課題の目的: 「900x600 pixels. At」を含む行から「tap(467, 582)」を含む行までのすべてを、空行を除いた番号付きリストで表してもらえますか？画像は答えに含めないでください。

記録データ:
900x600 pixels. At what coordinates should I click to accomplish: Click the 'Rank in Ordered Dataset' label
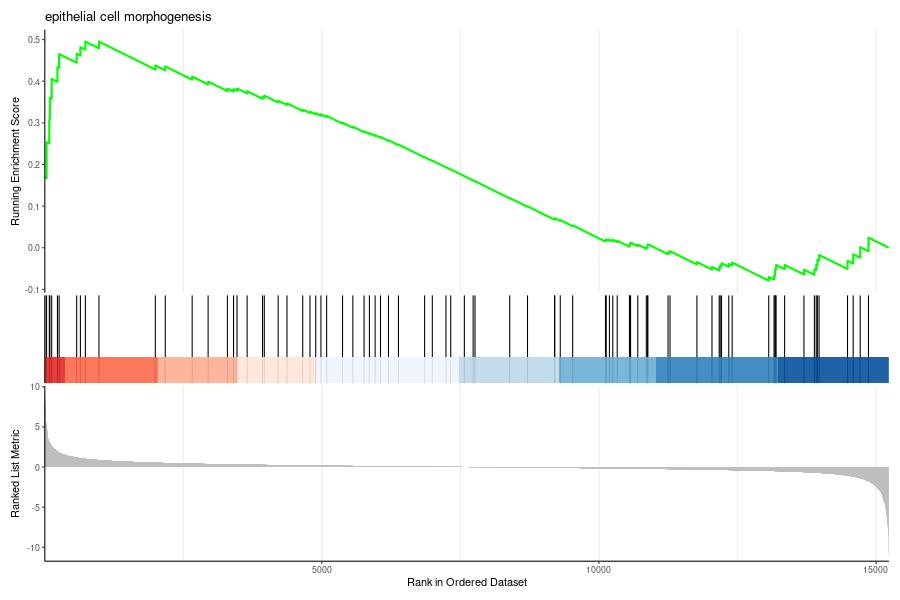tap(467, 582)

--

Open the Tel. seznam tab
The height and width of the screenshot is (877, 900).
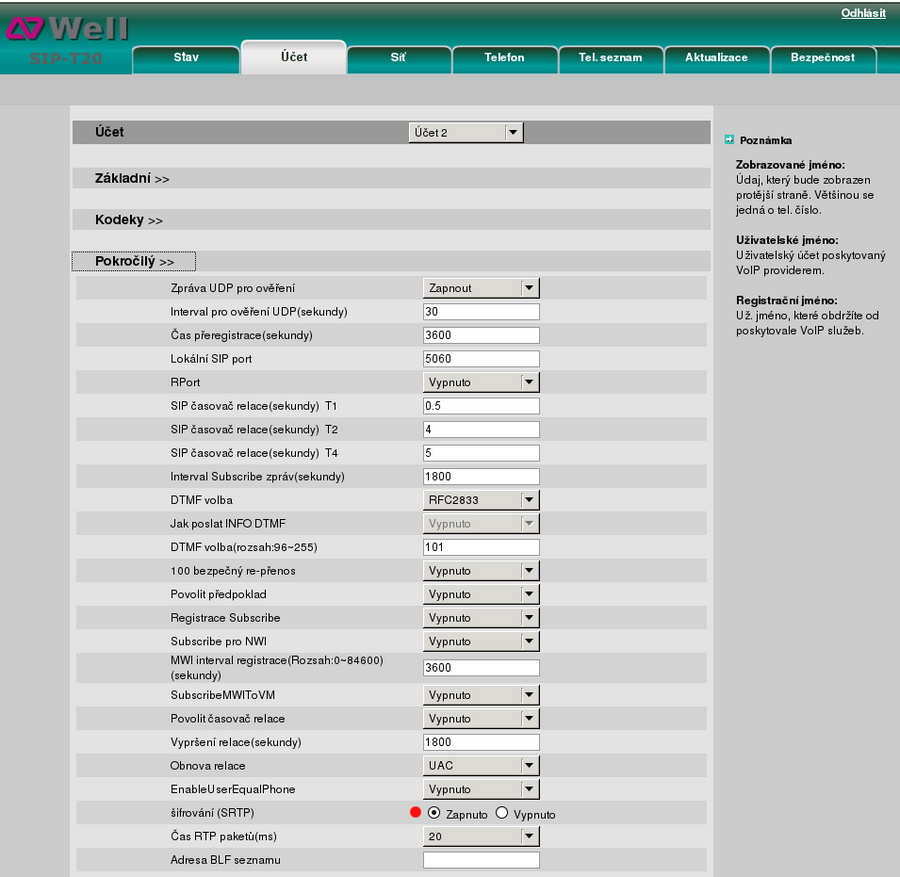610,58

この演習の出力:
1. 900x600 pixels. At what coordinates should I click to accomplish: Click the 'Rank in Ordered Dataset' label
2. tap(467, 582)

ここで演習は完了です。